The reply has to contain each record exactly as written.

[Stored items]
■ ■ ■ ■

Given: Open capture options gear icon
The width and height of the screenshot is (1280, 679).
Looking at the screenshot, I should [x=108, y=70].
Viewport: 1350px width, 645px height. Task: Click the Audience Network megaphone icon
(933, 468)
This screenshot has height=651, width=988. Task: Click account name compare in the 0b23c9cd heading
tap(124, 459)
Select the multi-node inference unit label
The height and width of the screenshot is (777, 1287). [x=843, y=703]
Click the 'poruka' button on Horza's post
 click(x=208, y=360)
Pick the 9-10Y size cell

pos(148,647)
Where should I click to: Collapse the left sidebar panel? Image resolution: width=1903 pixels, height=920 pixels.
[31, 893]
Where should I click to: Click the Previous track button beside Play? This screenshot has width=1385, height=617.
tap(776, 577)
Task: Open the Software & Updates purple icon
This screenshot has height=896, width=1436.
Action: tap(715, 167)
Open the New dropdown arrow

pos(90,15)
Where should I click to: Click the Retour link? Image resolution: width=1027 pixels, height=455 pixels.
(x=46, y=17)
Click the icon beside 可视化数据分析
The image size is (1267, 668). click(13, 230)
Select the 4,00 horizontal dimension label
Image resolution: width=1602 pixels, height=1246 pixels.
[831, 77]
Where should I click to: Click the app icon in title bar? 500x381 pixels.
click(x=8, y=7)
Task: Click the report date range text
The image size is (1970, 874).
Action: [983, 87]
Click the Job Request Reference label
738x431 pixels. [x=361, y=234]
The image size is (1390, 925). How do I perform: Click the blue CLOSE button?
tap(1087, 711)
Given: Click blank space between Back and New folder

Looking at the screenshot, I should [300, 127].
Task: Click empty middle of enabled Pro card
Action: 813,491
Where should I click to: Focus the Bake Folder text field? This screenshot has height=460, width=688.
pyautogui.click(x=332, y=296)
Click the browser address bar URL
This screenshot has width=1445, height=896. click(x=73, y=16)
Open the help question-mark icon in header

■ ■ ■ ■

#### Exercise answer:
Given: Open capture options gear icon
The width and height of the screenshot is (1280, 679).
Looking at the screenshot, I should [x=108, y=70].
Viewport: 1350px width, 645px height. Task: Click the Audience Network megaphone icon
(933, 468)
This screenshot has height=651, width=988. Task: Click account name compare in the 0b23c9cd heading
tap(124, 459)
Select the multi-node inference unit label
The height and width of the screenshot is (777, 1287). [x=843, y=703]
Click the 'poruka' button on Horza's post
 click(x=208, y=360)
Pick the 9-10Y size cell

pos(148,647)
Where should I click to: Collapse the left sidebar panel? Image resolution: width=1903 pixels, height=920 pixels.
[31, 893]
Where should I click to: Click the Previous track button beside Play? This screenshot has width=1385, height=617.
tap(776, 577)
Task: Open the Software & Updates purple icon
This screenshot has height=896, width=1436.
Action: tap(715, 167)
Open the New dropdown arrow

pos(90,15)
Where should I click to: Click the Retour link? Image resolution: width=1027 pixels, height=455 pixels.
(x=46, y=17)
Click the icon beside 可视化数据分析
The image size is (1267, 668). click(13, 230)
Select the 4,00 horizontal dimension label
Image resolution: width=1602 pixels, height=1246 pixels.
[831, 77]
Where should I click to: Click the app icon in title bar? 500x381 pixels.
click(x=8, y=7)
Task: Click the report date range text
The image size is (1970, 874).
Action: [983, 87]
Click the Job Request Reference label
738x431 pixels. [x=361, y=234]
The image size is (1390, 925). How do I perform: Click the blue CLOSE button?
tap(1087, 711)
Given: Click blank space between Back and New folder

Looking at the screenshot, I should [300, 127].
Task: Click empty middle of enabled Pro card
Action: 813,491
Where should I click to: Focus the Bake Folder text field? This screenshot has height=460, width=688.
pyautogui.click(x=332, y=296)
Click the browser address bar URL
This screenshot has width=1445, height=896. click(x=73, y=16)
Open the help question-mark icon in header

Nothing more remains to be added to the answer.